- [EXERCISE REQUIREMENTS]: Repeat everything from the line containing "How do I perform: Click" down to the line containing "pos(112,269)", including both of those lines, and leave the pictures out of your answer.

- [MATERIAL FOR THIS EXERCISE]:
^^^^^^^^

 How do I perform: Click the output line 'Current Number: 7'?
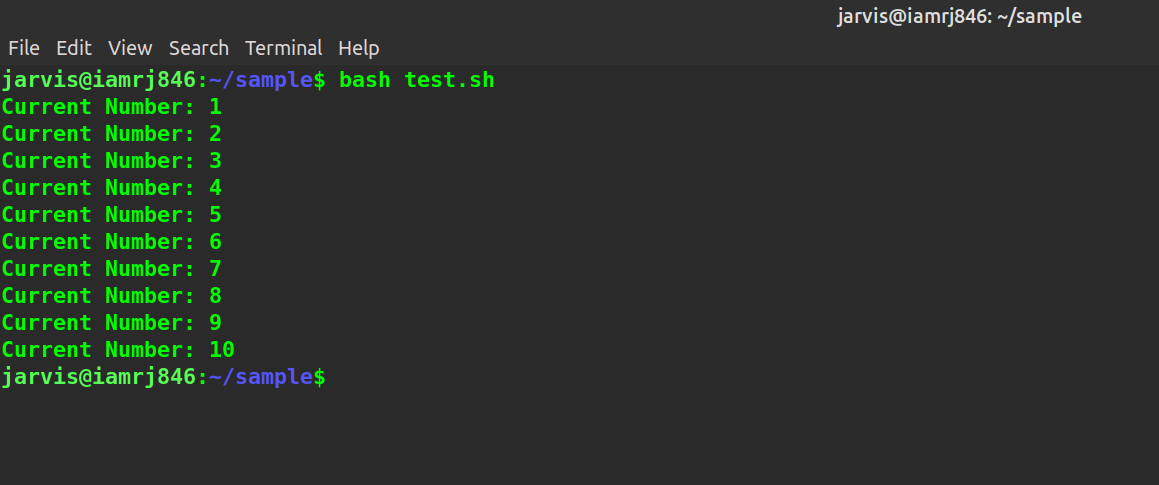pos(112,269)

^^^^^^^^

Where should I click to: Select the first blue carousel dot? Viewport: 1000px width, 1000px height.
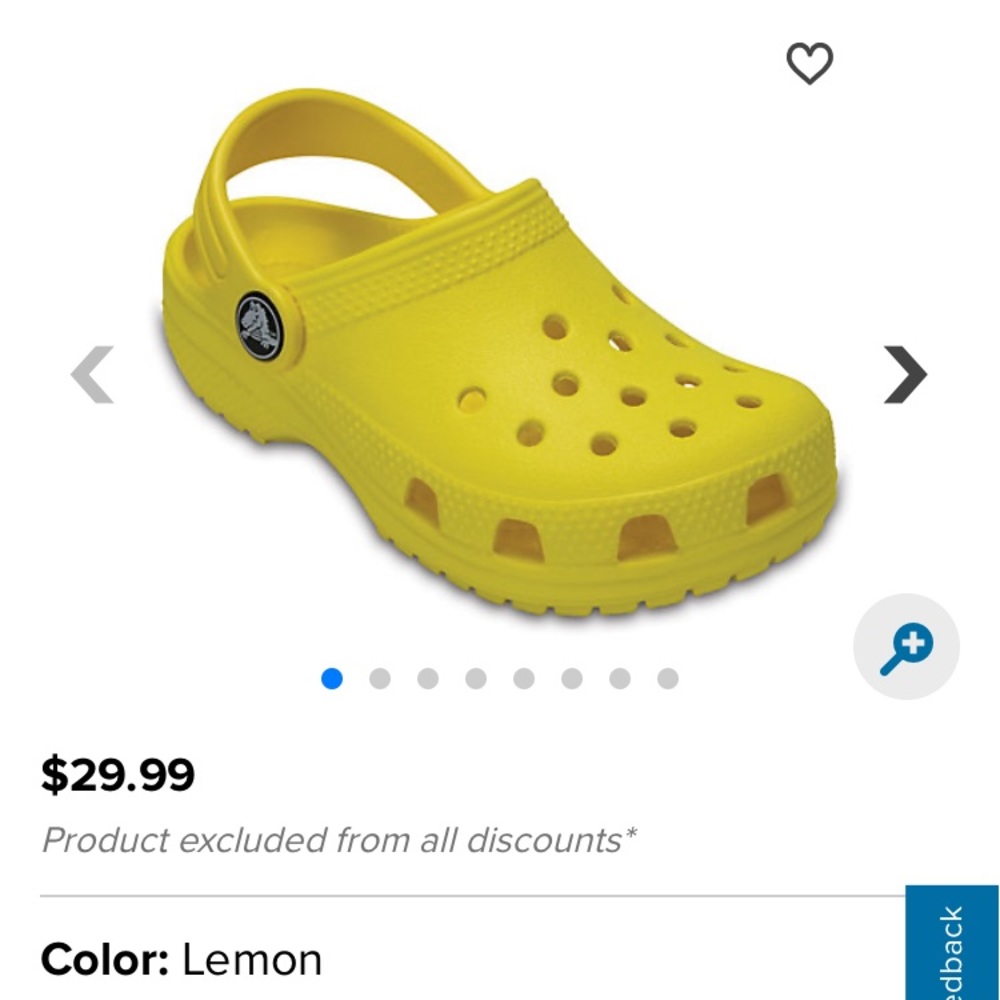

^^^^^^^^

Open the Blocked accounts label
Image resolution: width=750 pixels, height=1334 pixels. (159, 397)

^^^^^^^^

- [WRITTEN ANSWER]:
 How do I perform: Click the output line 'Current Number: 7'?
pos(112,269)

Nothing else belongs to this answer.